As you would expect Obama gave an erudite view on the strange world we live in and spoke of the need for tolerance and getting closer to our local communities. It’s easy to get a malaise when thinking about the pandemic and the challenges communities have seen, in the US and across the world. But Obama always gives us hope.
And it was hope he also gave when talking about technology and the role it plays to tackle some of our biggest challenges.
Technology is a force multiplier and essential to achieving the goals you want to achieve.

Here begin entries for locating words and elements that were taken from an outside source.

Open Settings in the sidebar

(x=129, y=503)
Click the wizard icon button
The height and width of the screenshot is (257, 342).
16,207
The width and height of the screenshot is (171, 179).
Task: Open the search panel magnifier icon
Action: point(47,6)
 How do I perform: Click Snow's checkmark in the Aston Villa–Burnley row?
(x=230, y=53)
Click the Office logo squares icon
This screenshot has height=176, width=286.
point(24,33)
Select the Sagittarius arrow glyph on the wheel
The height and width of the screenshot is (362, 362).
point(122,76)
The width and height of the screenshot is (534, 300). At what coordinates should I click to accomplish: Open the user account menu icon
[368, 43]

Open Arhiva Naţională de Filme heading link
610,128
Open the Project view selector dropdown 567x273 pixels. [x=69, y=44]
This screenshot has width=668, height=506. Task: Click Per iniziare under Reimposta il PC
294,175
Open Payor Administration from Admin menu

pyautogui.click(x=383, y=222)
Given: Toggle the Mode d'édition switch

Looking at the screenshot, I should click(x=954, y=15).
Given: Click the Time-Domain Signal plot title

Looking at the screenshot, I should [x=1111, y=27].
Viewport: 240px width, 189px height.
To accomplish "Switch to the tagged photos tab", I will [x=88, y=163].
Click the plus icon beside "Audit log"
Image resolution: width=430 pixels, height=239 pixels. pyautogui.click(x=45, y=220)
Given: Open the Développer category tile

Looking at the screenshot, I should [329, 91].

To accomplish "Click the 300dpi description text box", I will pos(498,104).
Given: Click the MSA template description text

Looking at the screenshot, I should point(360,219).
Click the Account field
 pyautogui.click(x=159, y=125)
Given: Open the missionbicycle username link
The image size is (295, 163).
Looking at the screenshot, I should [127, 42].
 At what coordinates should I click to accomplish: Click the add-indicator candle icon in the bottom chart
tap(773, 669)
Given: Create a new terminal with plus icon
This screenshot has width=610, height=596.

What was interesting was also his experiences of introducing technology to solve problems at a US government level. And it’s strange how what he said would have chimed with every business in the world, because it was the same fundamental procurement and legacy system upgrade problem.
And, and one of the things I learned was that it’s often times just smarter, to go ahead and say, ‘Look, what is it that we’re going to be trying to do, given where technology is now where we anticipate it being 10 years from now 20 years from now’, rather than us trying to constantly do patchworks on, on systems that really archaic, let’s start from some from first principles, and think about what it is that we’re trying to accomplish, and then iterative way, build up from there, and have faith.
And it was on that idea of trying something new, having faith, but also learning from your mistakes.
It’ll be interesting to see how this year’s SIGNAL informs next year’s event. Jeff Lawson said he hoped that next year, it would be in person. But in the interests of ‘trying something new’, there’s been a lot to take away from SIGNAL 2020. Let’s see where the next year of working with Twilio takes us.